### Aim of the exercise
Leave out the pictures and restate exactly, and only, the lines from the one that contains "FAQ (214, 1141)" through the final line of the material below.

### Given entries
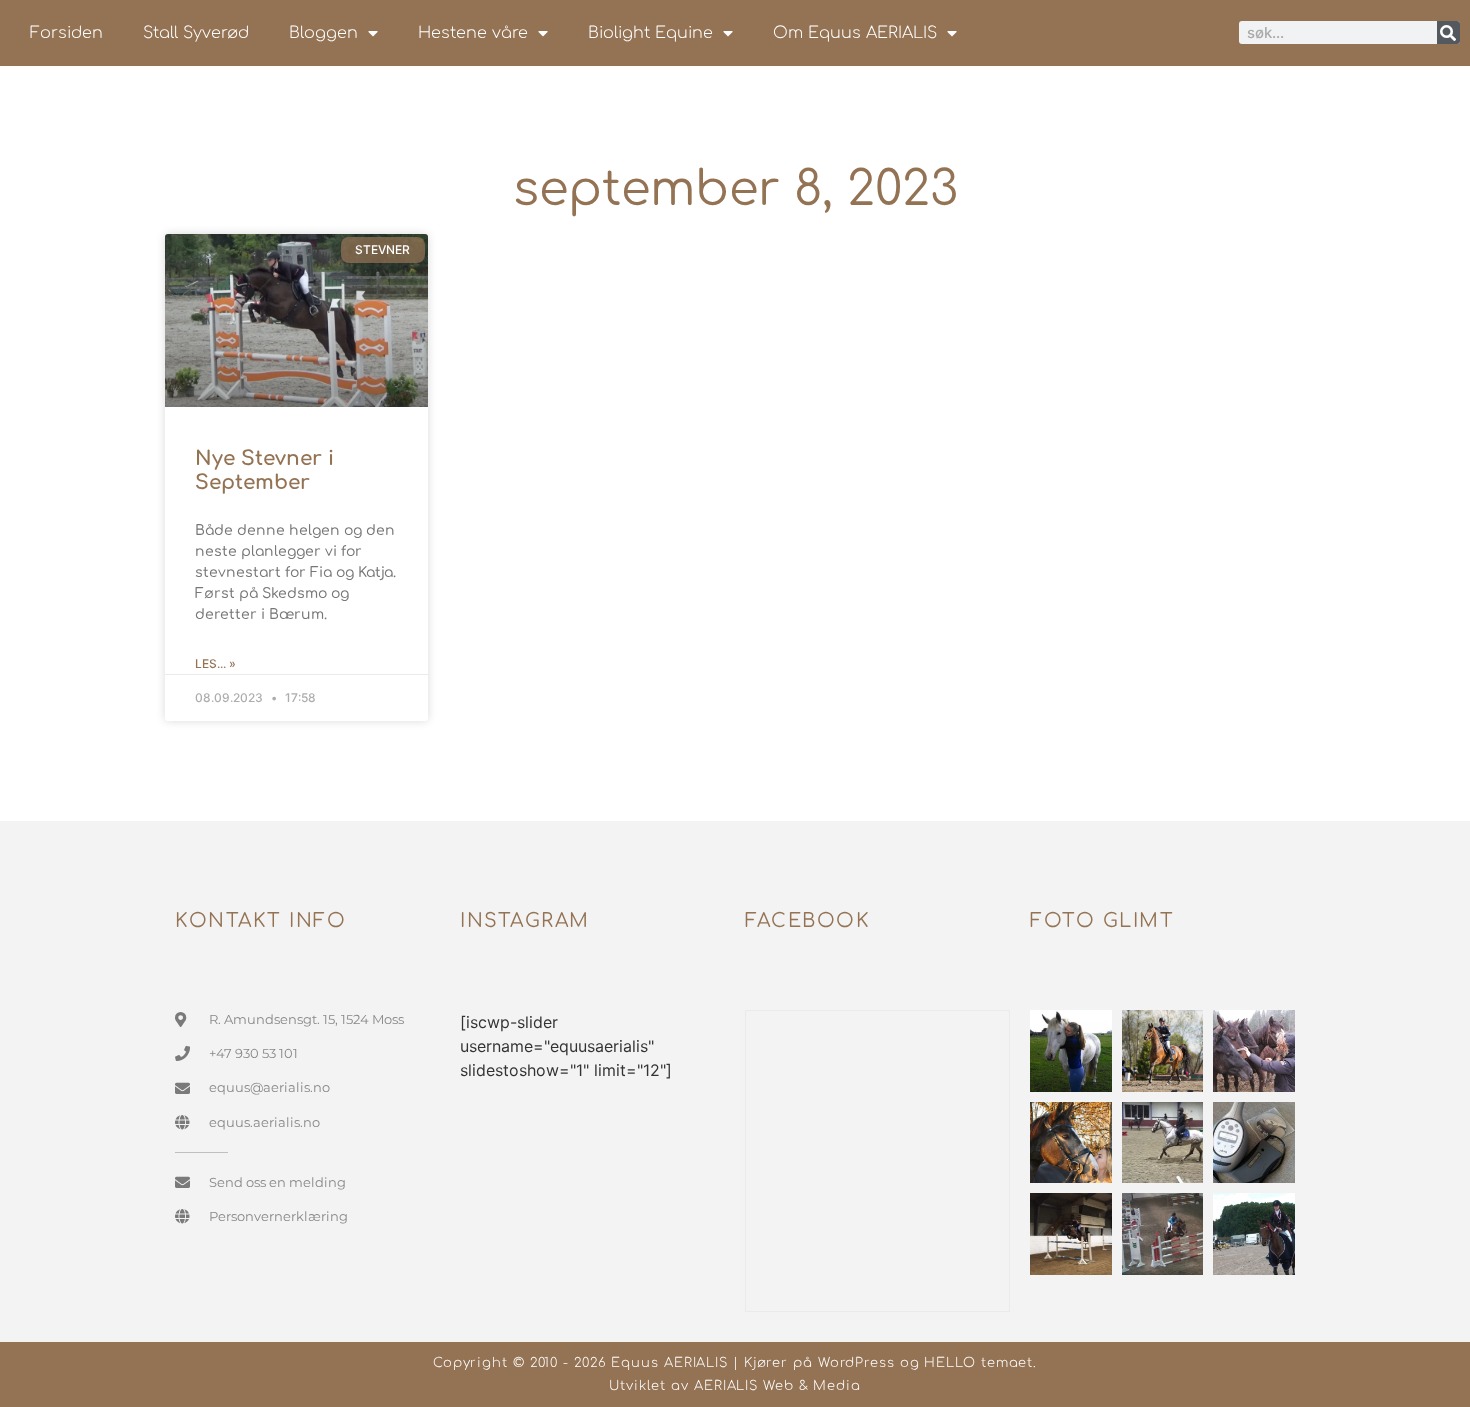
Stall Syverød (196, 33)
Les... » (215, 663)
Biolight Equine (650, 33)
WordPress (856, 1363)
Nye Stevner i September (264, 470)
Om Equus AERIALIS (855, 33)
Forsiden (66, 33)
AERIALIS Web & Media (777, 1386)
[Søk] (1448, 32)
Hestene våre (473, 33)
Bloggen (323, 33)
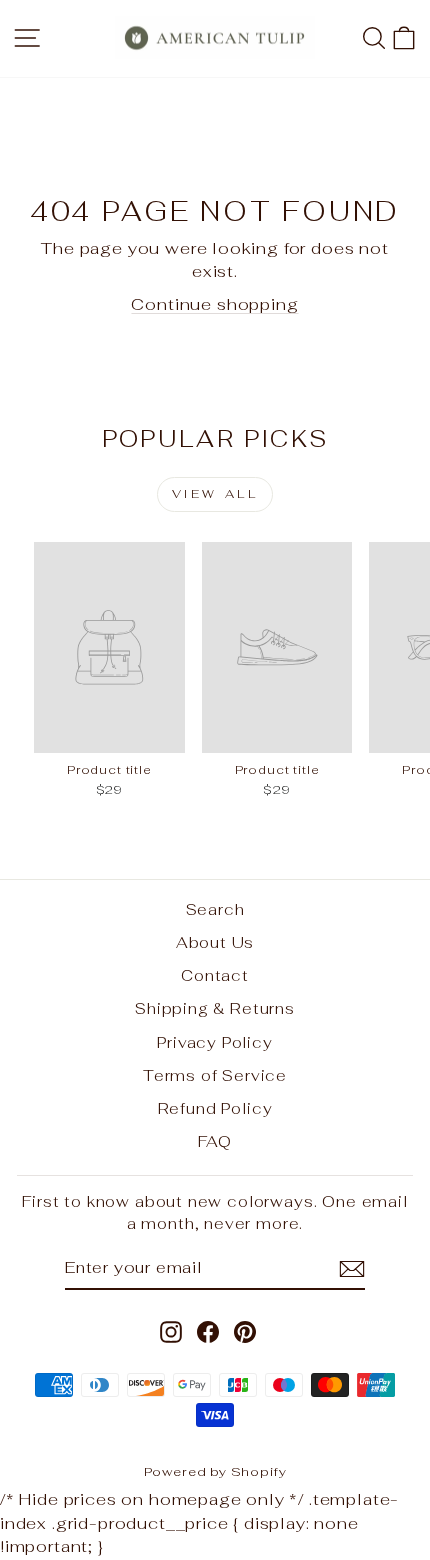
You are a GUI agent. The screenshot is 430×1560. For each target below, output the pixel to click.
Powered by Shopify (215, 1471)
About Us (215, 942)
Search (215, 909)
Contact (215, 975)
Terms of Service (215, 1075)
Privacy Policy (215, 1042)
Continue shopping (214, 304)
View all (215, 494)
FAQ (214, 1141)
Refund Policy (215, 1108)
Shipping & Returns (215, 1008)
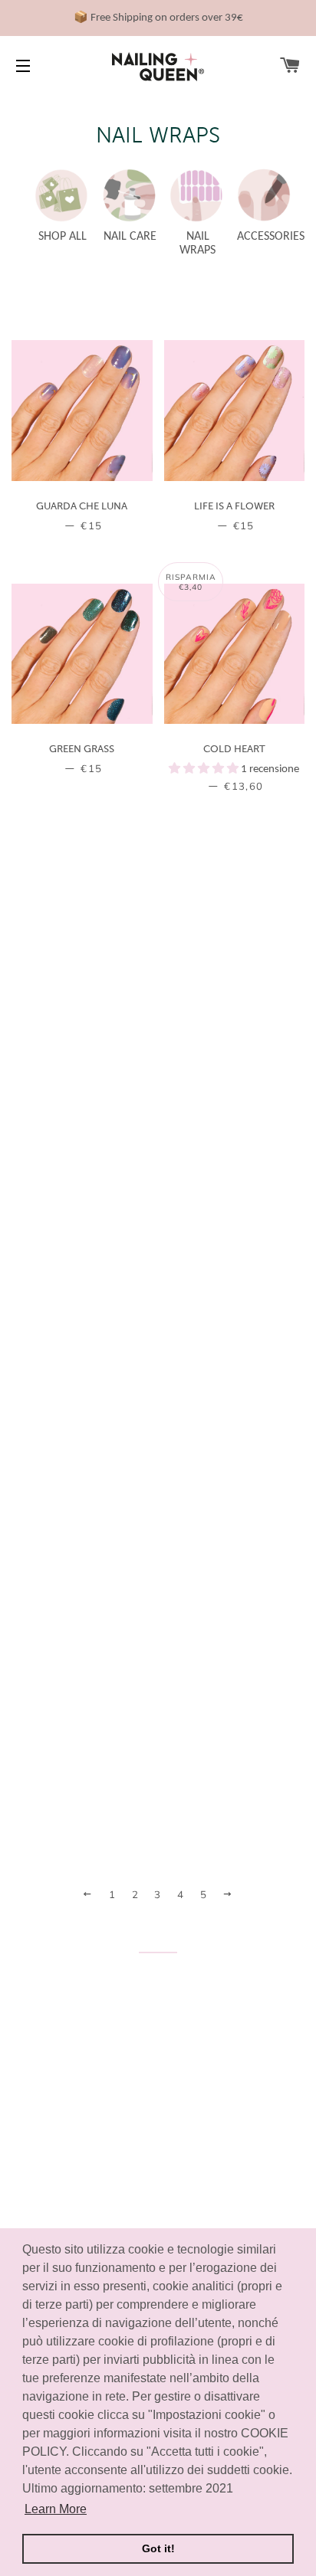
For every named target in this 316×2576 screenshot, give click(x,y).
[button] (205, 769)
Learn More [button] (56, 2508)
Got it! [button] (158, 2548)
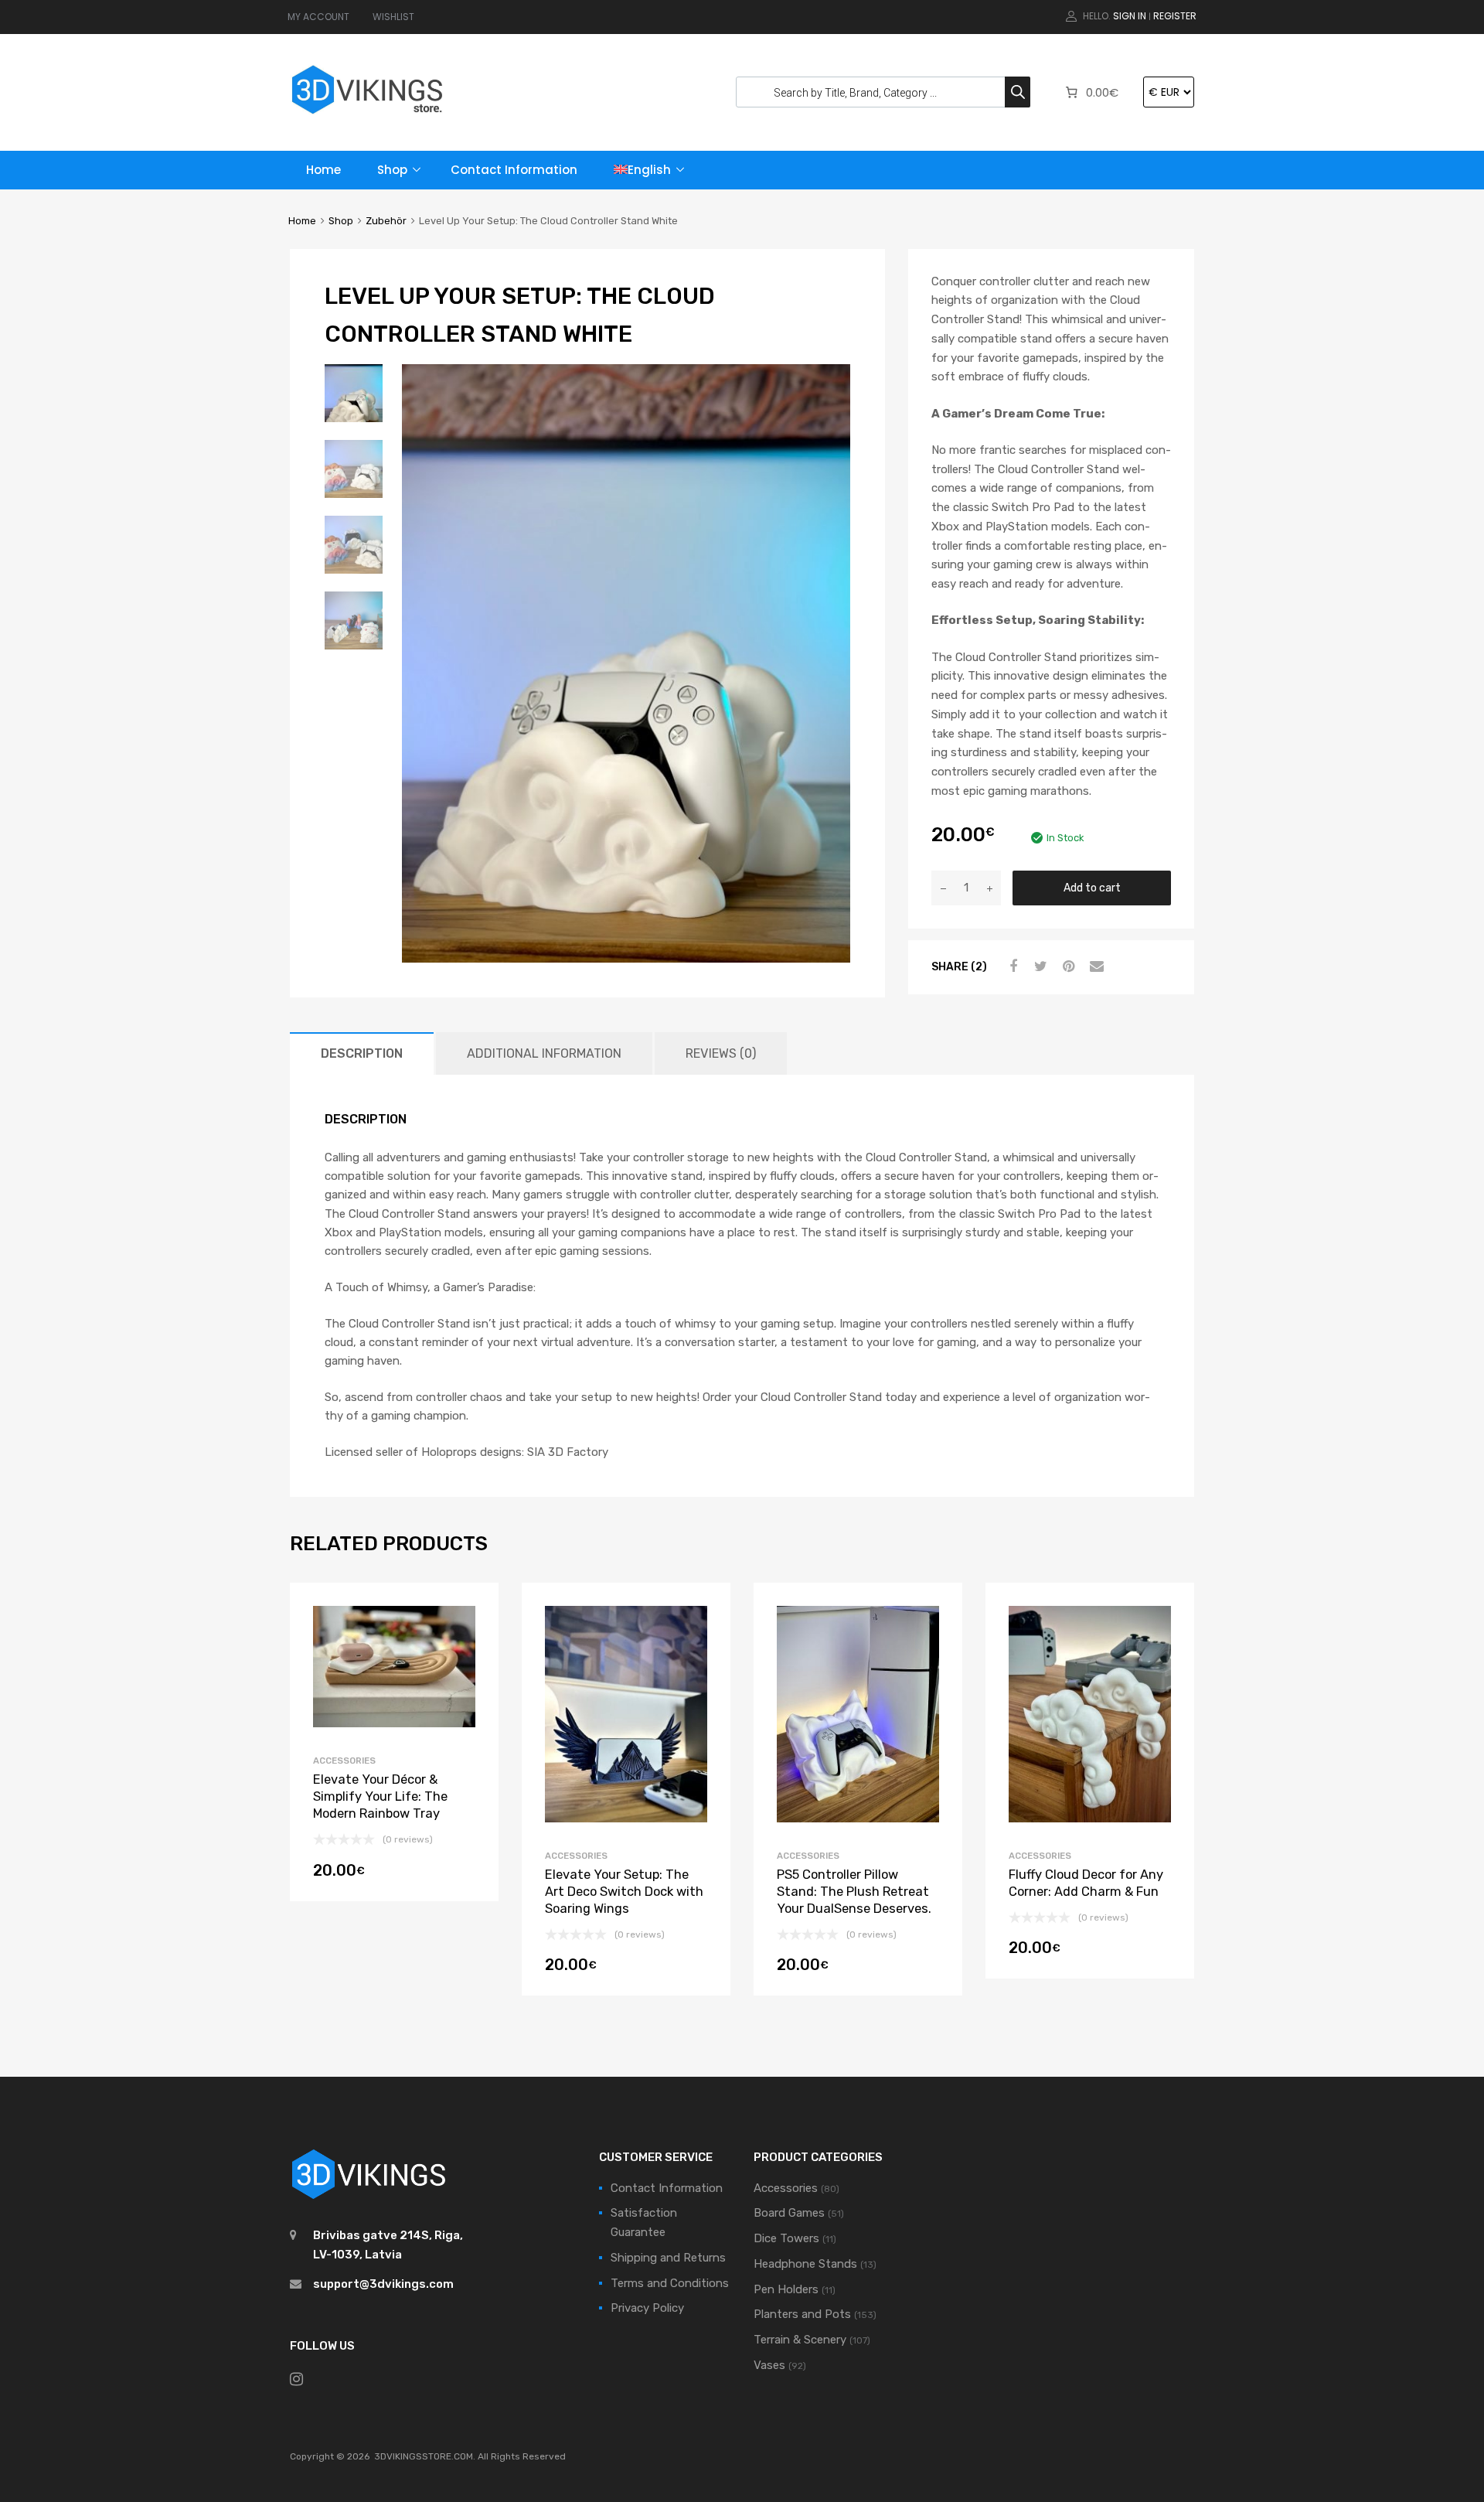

### Written solution
FAQ (214, 1141)
Refund Policy (215, 1108)
Shipping & Returns (215, 1008)
For every named target in this 316×2576 screenshot, give click(x,y).
[button] (205, 769)
Learn More [button] (56, 2508)
Got it! [button] (158, 2548)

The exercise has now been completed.